Listed records Start Marker

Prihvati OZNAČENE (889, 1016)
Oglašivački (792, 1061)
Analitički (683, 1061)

Listed records End Marker
Listed records Start Marker

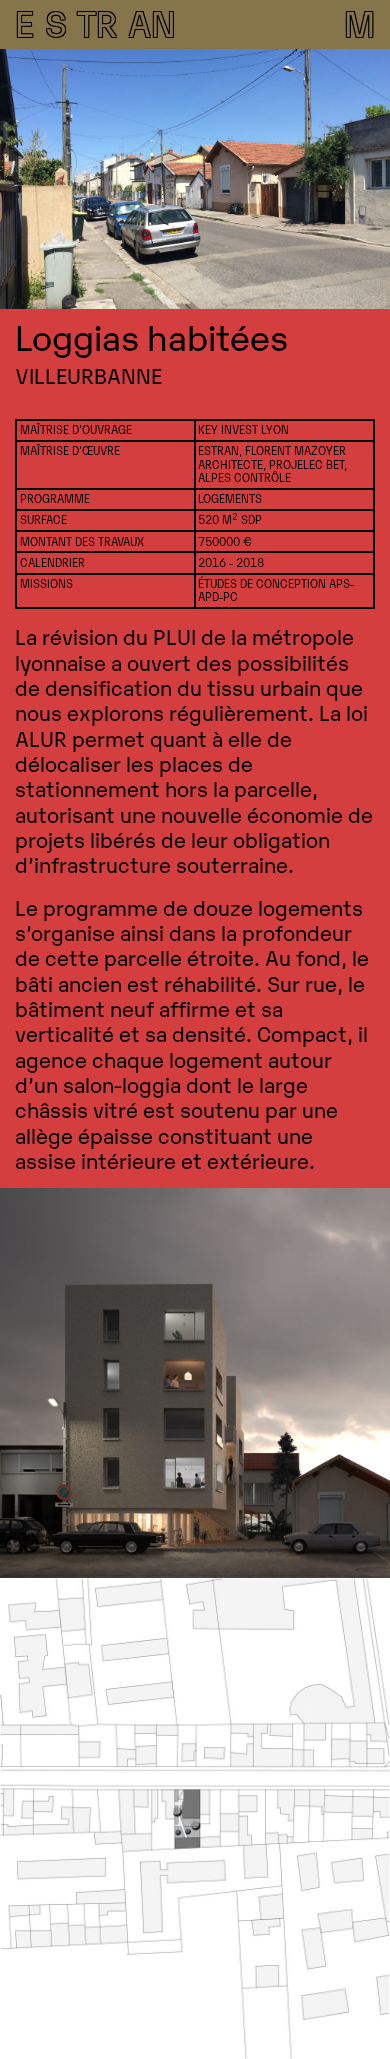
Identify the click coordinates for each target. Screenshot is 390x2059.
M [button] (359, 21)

Listed records End Marker
Listed records Start Marker

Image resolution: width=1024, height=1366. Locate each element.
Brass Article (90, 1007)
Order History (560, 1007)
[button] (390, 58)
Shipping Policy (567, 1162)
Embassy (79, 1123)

Listed records End Marker

= Exercise prompt =
The listing above holds a line with "Brass Article (90, 1007)" and a line with "Embassy (79, 1123)". Print the stretch from the first through the second, exactly and alone.

= Exercise output =
Brass Article (90, 1007)
Order History (560, 1007)
[button] (390, 58)
Shipping Policy (567, 1162)
Embassy (79, 1123)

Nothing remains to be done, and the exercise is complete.